##### Data provided

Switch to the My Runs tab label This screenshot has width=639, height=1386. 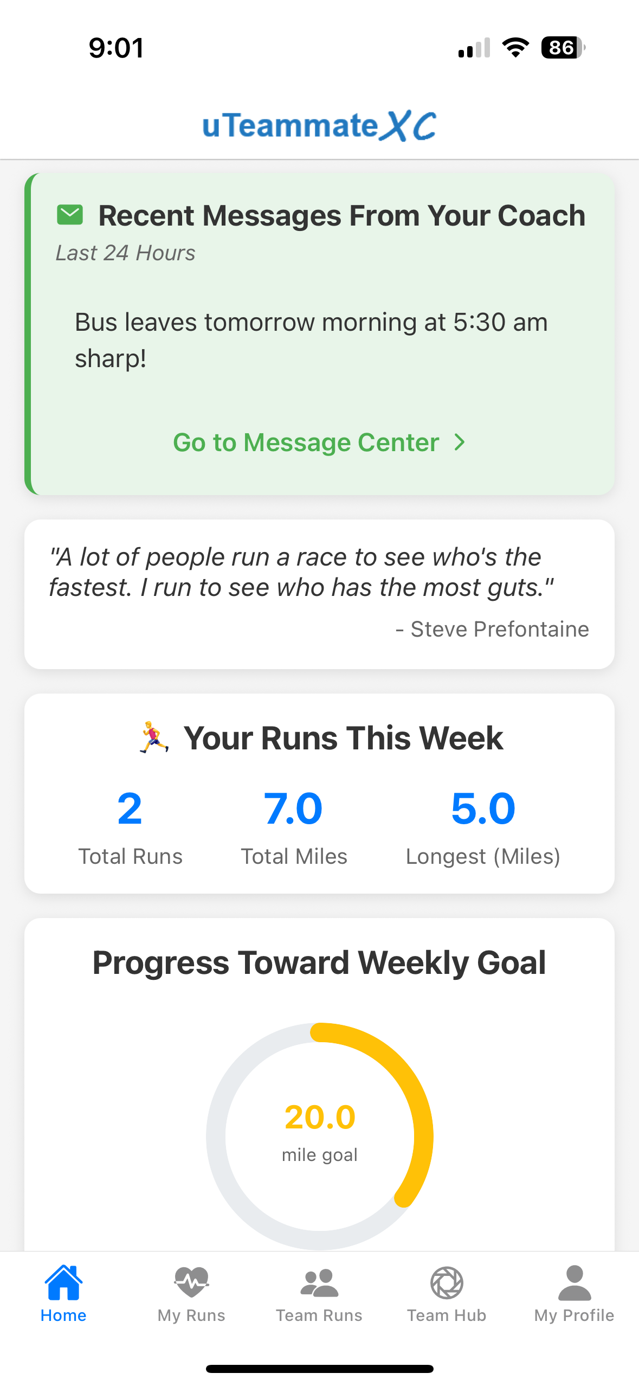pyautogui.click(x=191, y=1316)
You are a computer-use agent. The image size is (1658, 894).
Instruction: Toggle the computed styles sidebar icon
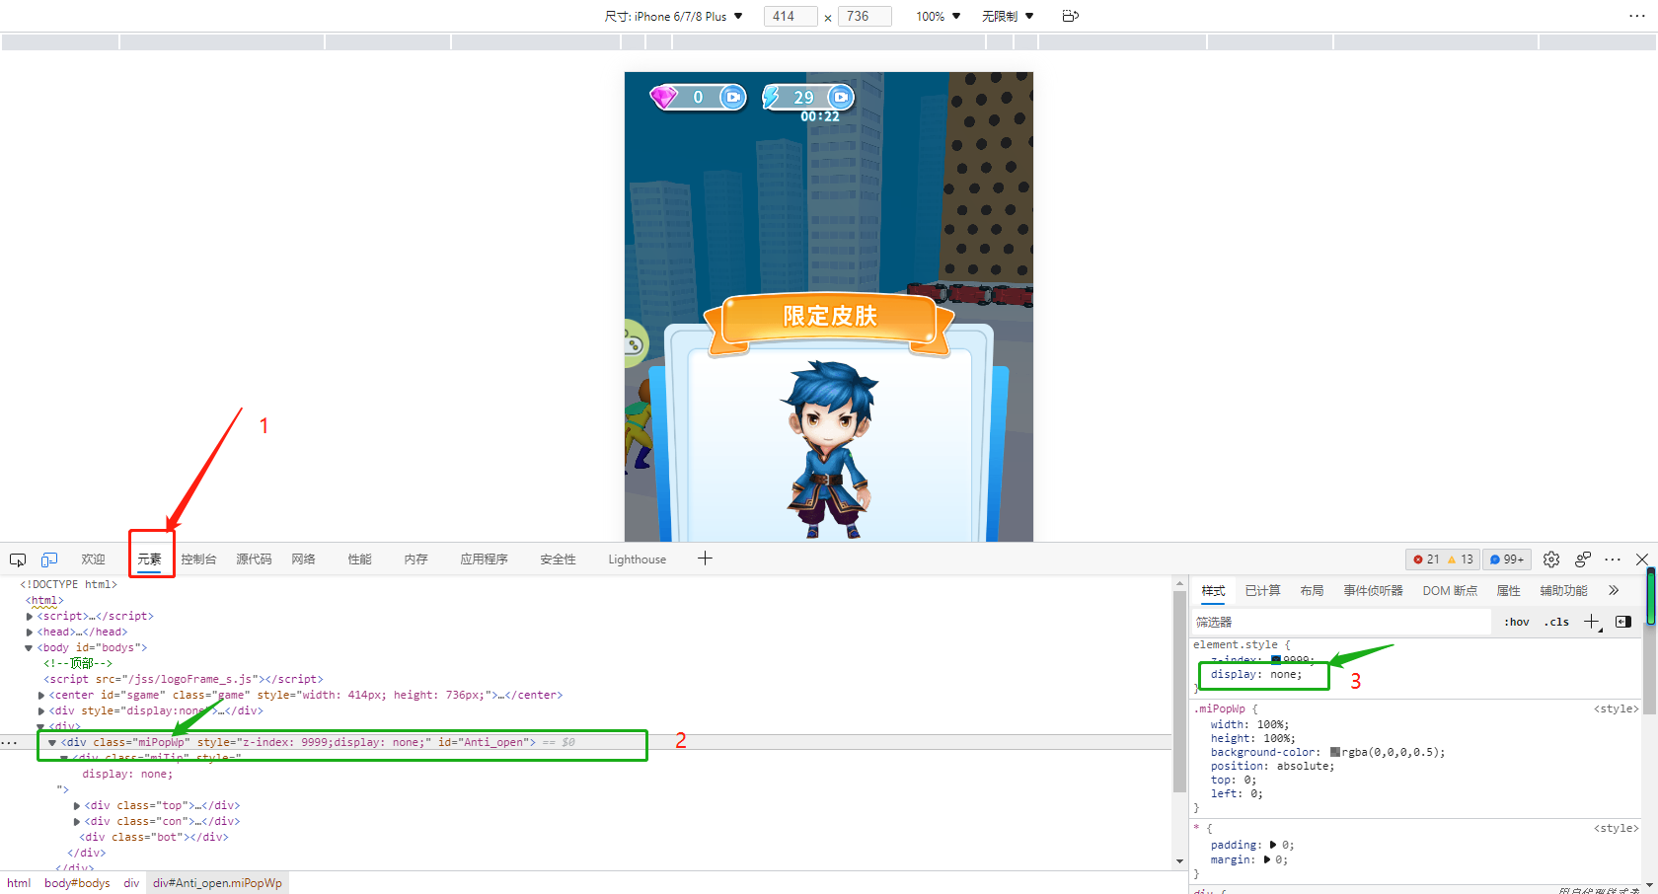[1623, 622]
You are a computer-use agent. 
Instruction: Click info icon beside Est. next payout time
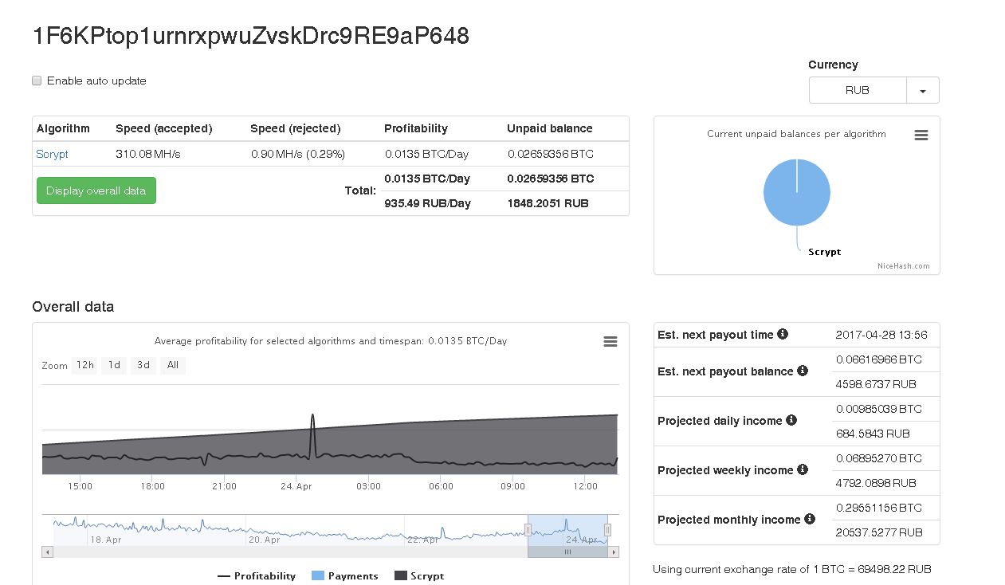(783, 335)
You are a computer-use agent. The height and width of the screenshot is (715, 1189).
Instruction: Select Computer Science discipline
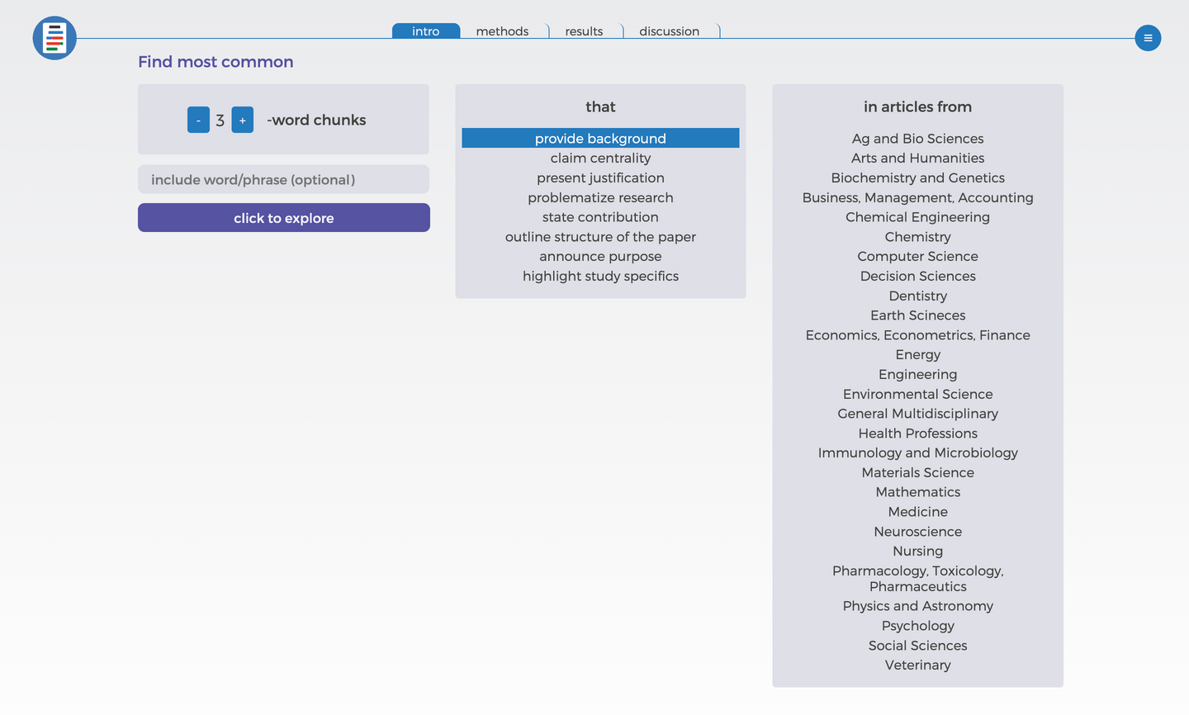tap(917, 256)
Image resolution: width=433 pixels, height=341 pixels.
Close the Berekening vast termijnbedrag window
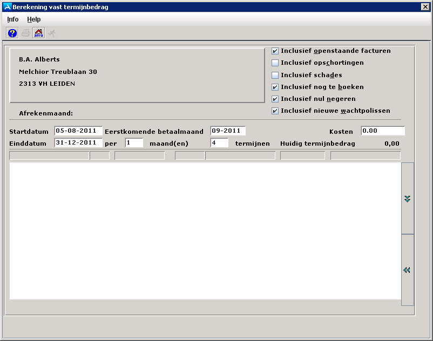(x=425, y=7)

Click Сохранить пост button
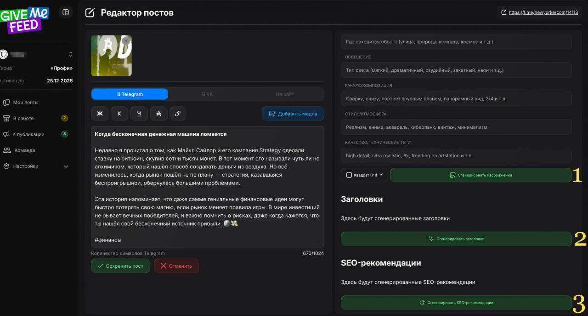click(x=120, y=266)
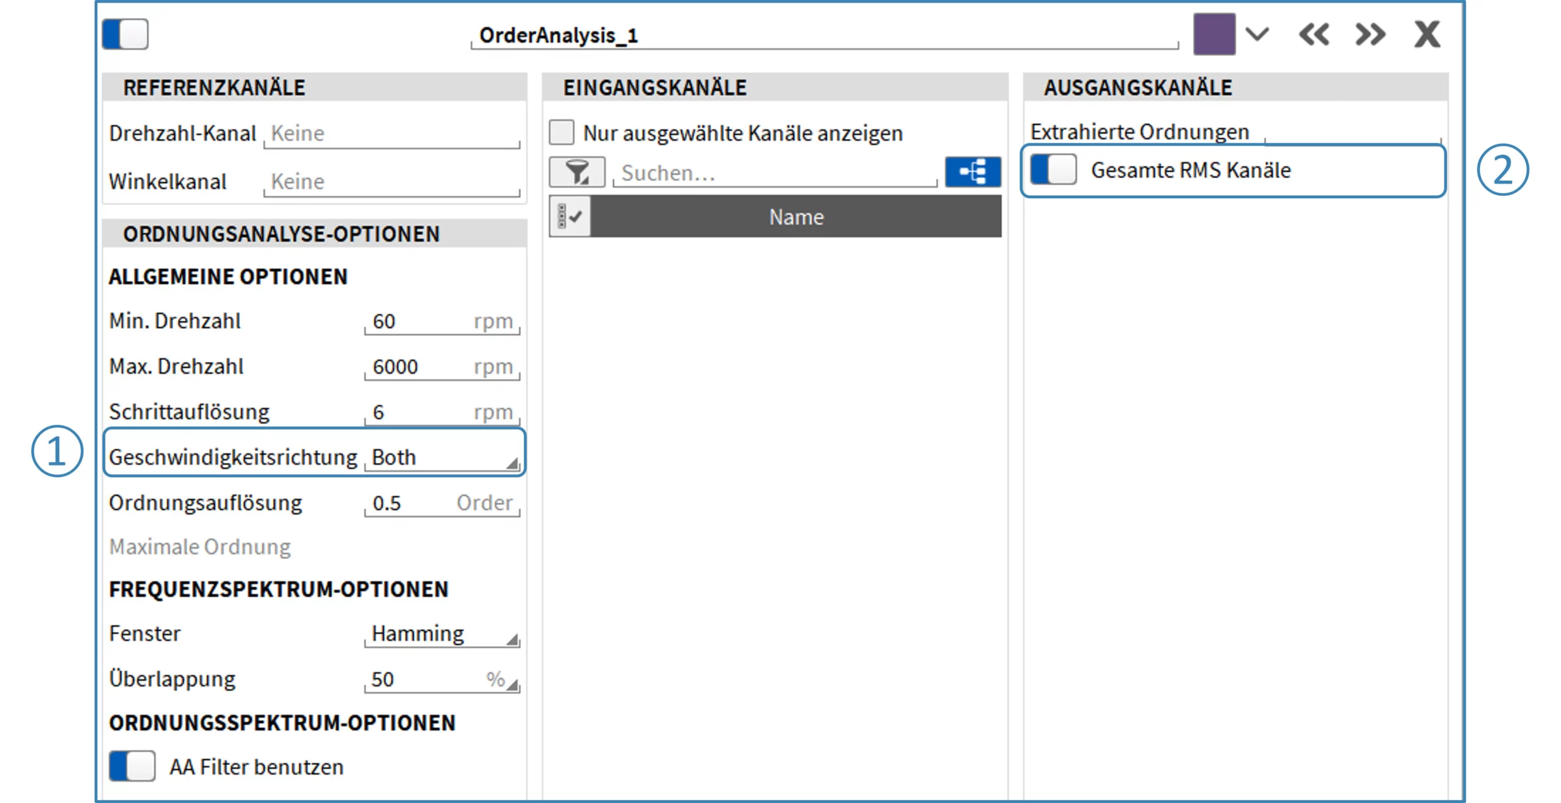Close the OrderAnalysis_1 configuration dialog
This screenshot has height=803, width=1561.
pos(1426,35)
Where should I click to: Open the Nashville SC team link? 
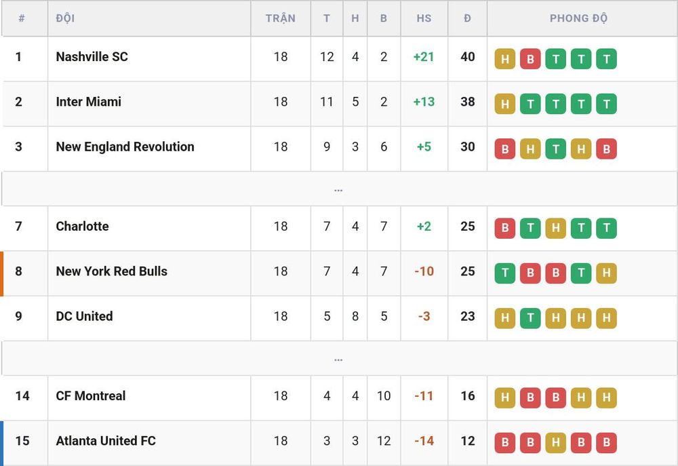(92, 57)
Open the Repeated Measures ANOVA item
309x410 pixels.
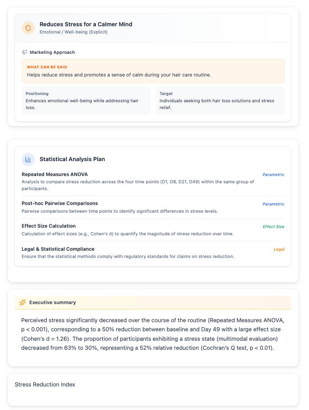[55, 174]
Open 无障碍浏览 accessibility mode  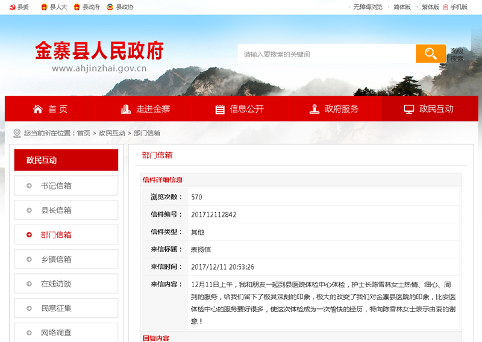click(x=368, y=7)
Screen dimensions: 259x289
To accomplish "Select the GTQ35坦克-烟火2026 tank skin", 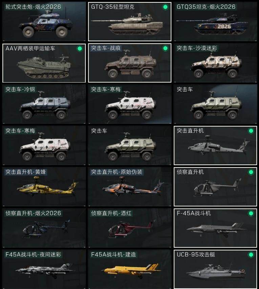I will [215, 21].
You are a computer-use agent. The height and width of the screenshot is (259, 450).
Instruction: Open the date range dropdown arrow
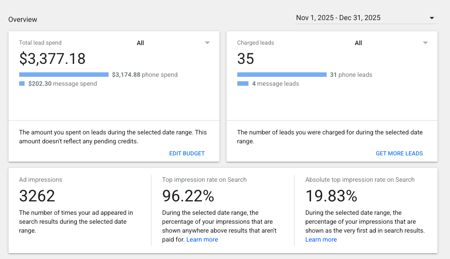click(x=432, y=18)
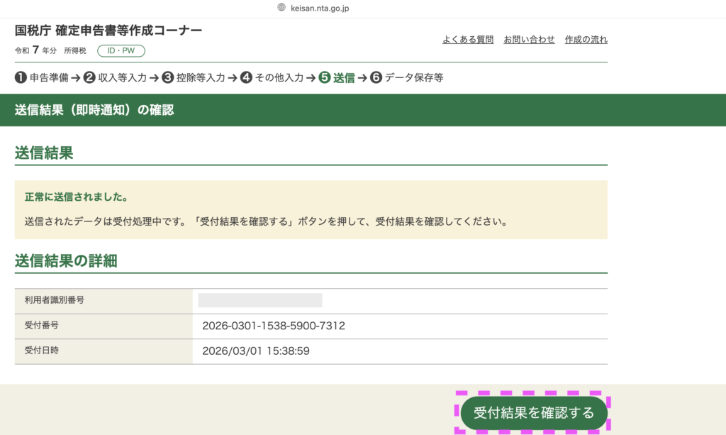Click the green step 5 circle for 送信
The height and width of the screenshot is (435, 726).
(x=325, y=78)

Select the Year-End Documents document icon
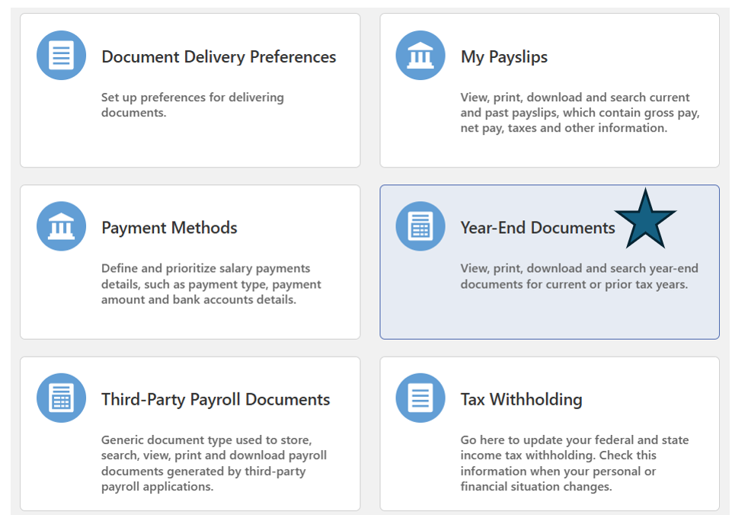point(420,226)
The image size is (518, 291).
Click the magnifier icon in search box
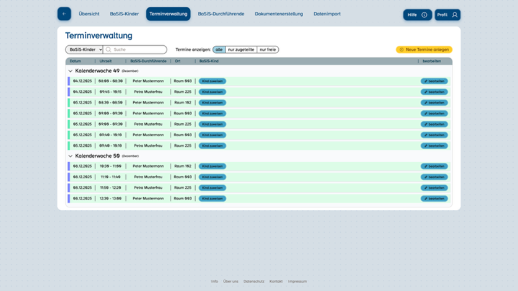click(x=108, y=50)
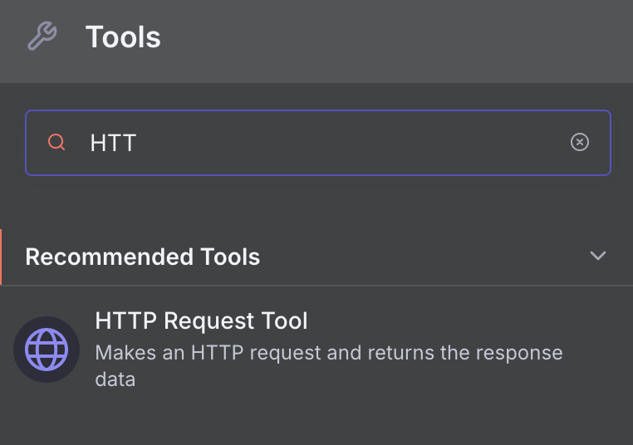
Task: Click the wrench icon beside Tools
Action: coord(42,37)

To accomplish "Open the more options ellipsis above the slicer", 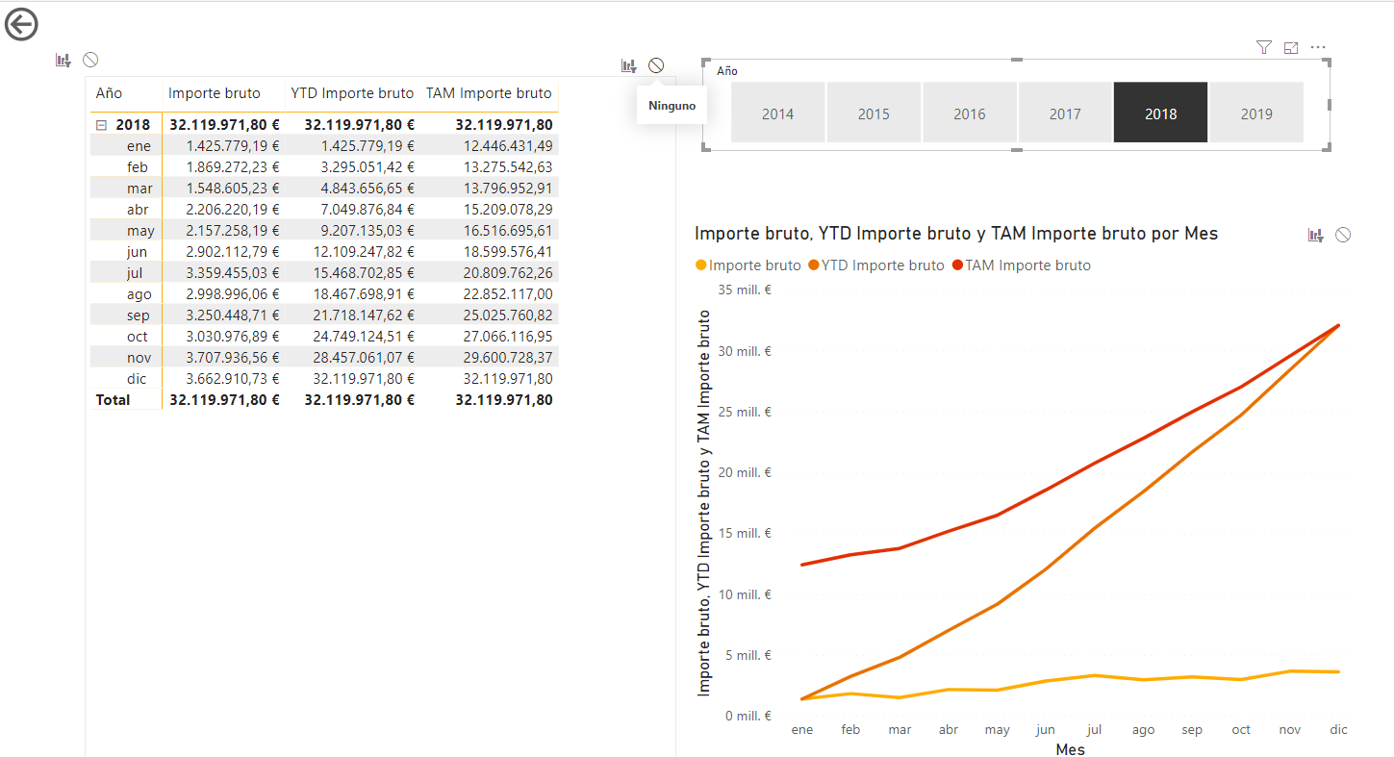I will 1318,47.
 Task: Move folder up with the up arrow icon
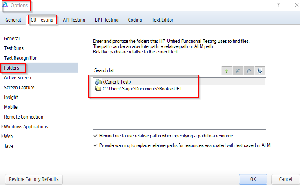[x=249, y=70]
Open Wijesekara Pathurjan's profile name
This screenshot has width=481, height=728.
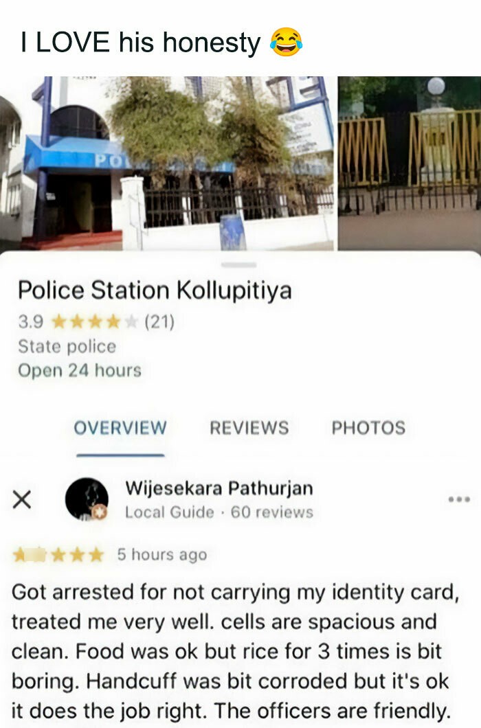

##########

Work to be completed: Rewrite the lines from the one holding "Task: Move folder up with the up arrow icon" through the end of the records, inclusive, putting "directory" in place of "folder" and changing nothing else. Leave the pictures out of your answer.

Reply to the exercise:
 Task: Move directory up with the up arrow icon
[x=249, y=70]
Open Wijesekara Pathurjan's profile name
This screenshot has width=481, height=728.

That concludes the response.